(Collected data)
[Start of Attachment]

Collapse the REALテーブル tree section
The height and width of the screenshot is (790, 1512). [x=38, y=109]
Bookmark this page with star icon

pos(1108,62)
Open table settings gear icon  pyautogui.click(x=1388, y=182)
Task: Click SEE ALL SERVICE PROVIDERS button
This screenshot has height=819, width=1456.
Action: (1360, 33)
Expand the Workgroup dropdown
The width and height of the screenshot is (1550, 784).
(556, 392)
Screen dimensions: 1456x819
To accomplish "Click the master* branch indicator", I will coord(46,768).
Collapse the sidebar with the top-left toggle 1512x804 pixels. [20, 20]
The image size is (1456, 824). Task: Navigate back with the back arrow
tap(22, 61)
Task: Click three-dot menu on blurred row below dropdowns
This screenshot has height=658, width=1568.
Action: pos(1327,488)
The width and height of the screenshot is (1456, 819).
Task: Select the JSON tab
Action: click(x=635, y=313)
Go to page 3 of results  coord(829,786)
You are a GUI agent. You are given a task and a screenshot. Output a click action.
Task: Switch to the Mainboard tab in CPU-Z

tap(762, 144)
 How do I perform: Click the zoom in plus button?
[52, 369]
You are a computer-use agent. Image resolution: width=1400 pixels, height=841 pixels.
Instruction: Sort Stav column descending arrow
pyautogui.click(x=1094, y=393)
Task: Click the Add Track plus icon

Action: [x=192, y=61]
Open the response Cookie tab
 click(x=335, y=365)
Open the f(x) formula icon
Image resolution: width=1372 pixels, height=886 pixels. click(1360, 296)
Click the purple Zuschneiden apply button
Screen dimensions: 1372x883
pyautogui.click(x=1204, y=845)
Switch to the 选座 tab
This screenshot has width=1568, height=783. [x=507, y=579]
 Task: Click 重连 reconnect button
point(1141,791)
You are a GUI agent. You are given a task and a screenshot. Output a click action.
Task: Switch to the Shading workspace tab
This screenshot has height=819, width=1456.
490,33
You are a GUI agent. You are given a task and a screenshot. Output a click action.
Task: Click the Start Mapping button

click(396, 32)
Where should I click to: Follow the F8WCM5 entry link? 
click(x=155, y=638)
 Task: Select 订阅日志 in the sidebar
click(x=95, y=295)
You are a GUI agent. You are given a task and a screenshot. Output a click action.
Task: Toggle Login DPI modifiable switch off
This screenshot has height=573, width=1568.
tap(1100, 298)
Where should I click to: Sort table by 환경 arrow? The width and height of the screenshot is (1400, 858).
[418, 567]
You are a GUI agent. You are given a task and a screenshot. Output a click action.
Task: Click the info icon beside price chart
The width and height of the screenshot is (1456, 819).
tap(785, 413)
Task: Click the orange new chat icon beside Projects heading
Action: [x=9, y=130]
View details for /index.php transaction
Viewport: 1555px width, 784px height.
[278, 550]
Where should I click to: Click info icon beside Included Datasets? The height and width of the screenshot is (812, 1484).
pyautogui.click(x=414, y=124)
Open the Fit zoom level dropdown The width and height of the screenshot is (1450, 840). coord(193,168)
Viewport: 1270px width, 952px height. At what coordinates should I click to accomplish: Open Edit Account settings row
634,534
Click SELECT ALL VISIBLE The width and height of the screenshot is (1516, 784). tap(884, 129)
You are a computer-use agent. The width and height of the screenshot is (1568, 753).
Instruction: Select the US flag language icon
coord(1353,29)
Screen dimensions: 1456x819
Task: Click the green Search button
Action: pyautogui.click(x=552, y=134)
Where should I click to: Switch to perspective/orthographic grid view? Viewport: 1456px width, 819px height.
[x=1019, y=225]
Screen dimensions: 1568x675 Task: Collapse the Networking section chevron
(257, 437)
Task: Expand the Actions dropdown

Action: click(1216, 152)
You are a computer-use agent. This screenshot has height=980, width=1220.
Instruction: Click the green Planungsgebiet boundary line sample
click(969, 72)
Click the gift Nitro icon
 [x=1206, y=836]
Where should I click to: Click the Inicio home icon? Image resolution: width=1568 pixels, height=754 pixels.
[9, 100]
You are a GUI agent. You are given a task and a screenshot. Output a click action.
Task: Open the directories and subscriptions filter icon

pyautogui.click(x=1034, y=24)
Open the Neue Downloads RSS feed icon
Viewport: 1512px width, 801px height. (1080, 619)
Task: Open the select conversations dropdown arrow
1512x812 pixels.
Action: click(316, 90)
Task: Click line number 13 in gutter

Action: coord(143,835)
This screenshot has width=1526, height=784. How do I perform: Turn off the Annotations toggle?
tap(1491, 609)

[End of Attachment]

Assignment
Write out, from the lines above, only those from the line with "Open table settings" to the line with "Task: Switch to the Shading workspace tab", exactly as given, including the first and the last.

Your response
Open table settings gear icon  pyautogui.click(x=1388, y=182)
Task: Click SEE ALL SERVICE PROVIDERS button
This screenshot has height=819, width=1456.
Action: (1360, 33)
Expand the Workgroup dropdown
The width and height of the screenshot is (1550, 784).
(556, 392)
Screen dimensions: 1456x819
To accomplish "Click the master* branch indicator", I will coord(46,768).
Collapse the sidebar with the top-left toggle 1512x804 pixels. [20, 20]
The image size is (1456, 824). Task: Navigate back with the back arrow
tap(22, 61)
Task: Click three-dot menu on blurred row below dropdowns
This screenshot has height=658, width=1568.
Action: pos(1327,488)
The width and height of the screenshot is (1456, 819).
Task: Select the JSON tab
Action: click(x=635, y=313)
Go to page 3 of results  coord(829,786)
You are a GUI agent. You are given a task and a screenshot. Output a click action.
Task: Switch to the Mainboard tab in CPU-Z

tap(762, 144)
 How do I perform: Click the zoom in plus button?
[52, 369]
You are a computer-use agent. Image resolution: width=1400 pixels, height=841 pixels.
Instruction: Sort Stav column descending arrow
pyautogui.click(x=1094, y=393)
Task: Click the Add Track plus icon

Action: [x=192, y=61]
Open the response Cookie tab
 click(x=335, y=365)
Open the f(x) formula icon
Image resolution: width=1372 pixels, height=886 pixels. click(1360, 296)
Click the purple Zuschneiden apply button
Screen dimensions: 1372x883
pyautogui.click(x=1204, y=845)
Switch to the 选座 tab
This screenshot has width=1568, height=783. [x=507, y=579]
 Task: Click 重连 reconnect button
point(1141,791)
You are a GUI agent. You are given a task and a screenshot. Output a click action.
Task: Switch to the Shading workspace tab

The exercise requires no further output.